Start of PAGE EXCERPT

Have you wondered how all the waste water and fluids generated from our homes, offices, factories and other places are treated? Also, which of these liquid wastes pose serious challenges in treatment and disposal?
A large portion of domestic waste water (what we call sewage waste) pose little or no disposal challenges. Sewage disposal plants world over have been able to do a commendable job of treating such water, and even reclaiming a portion of that.
So, sewage water is not exactly a challenge. So what is?
Liquid waste that currently pose significant disposal challenges are mainly from the industrial sector (especially industries that let out hazardous/harmful chemicals in their waste water), and from the medical facilities/hospitals.
Industrial Waste Water
It will be very difficult and expensive to treat industrial waste once they mix with the general sewage stream. This is why most of the industries generating such hazardous waste water have been compelled by law to treat the water within their boundaries (in what are called Effluent Treatment Plants or ETPs), and strict benchmarks exist in most countries on the extent to which they have to treat the water before letting it out into the sewage.
Medical Liquid Waste
Another sector that faces significant challenges in liquid waste treatment is the medical / hospital sector, given the harmful substances waste water from these facilities could contain – pathological, infectious and chemical waste. Similar to industrial waste water treatment, many countries have detailed and strict regulations and procedures on how liquid waste from hospitals and other medical facilities should be handled and treated, before they are let out to join the general sewage.
Living in South India, I have been witness to indiscriminate water pollution by textile dyeing units in a textile manufacturing hub in my state. Such pollution happened in spite of the strict water treatment regulations – which the companies were gleefully violating. The ground water pollution became so horrific that the pollution control board had to shut down hundreds of dyeing units in that town, pretty much closing all industrial activity there. Let me just say that the firms do not deserve any pity for this – they were simply asking for it!

End of PAGE EXCERPT
Start of GIVEN ENTRIES

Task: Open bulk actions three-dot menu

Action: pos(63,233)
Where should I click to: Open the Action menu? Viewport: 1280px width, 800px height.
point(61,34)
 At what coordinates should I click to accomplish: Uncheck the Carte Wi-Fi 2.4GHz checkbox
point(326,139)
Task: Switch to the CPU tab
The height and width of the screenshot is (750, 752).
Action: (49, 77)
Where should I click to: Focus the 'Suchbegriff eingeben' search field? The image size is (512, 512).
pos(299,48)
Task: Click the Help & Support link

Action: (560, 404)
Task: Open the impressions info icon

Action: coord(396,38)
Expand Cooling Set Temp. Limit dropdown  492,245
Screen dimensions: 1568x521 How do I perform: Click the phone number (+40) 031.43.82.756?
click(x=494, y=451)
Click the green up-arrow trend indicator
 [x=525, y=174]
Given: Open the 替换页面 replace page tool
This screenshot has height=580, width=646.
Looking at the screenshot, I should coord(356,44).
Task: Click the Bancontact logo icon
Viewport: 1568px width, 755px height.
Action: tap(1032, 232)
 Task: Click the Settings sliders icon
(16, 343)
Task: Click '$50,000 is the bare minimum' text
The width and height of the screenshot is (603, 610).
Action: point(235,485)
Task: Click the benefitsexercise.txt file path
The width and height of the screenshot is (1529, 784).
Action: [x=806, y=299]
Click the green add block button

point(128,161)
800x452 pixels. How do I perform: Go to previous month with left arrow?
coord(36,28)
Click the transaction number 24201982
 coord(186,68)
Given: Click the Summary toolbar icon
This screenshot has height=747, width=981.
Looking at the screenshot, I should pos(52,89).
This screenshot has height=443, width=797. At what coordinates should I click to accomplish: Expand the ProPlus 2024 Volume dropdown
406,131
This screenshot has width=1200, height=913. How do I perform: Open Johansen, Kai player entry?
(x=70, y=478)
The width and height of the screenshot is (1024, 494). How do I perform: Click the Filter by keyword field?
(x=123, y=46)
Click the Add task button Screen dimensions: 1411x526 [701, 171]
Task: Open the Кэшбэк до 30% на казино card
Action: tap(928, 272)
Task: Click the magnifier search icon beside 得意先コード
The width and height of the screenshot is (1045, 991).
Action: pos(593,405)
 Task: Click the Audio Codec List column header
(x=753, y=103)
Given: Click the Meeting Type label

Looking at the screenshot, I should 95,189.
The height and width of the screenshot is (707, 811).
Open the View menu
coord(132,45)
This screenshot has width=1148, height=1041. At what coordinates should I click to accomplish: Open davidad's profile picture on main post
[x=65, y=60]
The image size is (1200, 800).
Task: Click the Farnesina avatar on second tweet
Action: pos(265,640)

End of GIVEN ENTRIES

→ ASSIGNED TASK 1: Please retype the liquid waste passage between "Have you wondered" and "treatment and disposal?", inclusive.
→ ASSIGNED TASK 2: List the kinds of waste that the liquid waste passage says waste water from medical facilities could contain.
The material has no connection to the liquid waste passage.

→ ANSWER BOX 1:
Have you wondered how all the waste water and fluids generated from our homes, offices, factories and other places are treated? Also, which of these liquid wastes pose serious challenges in treatment and disposal?

→ ANSWER BOX 2: Pathological waste, infectious waste, chemical waste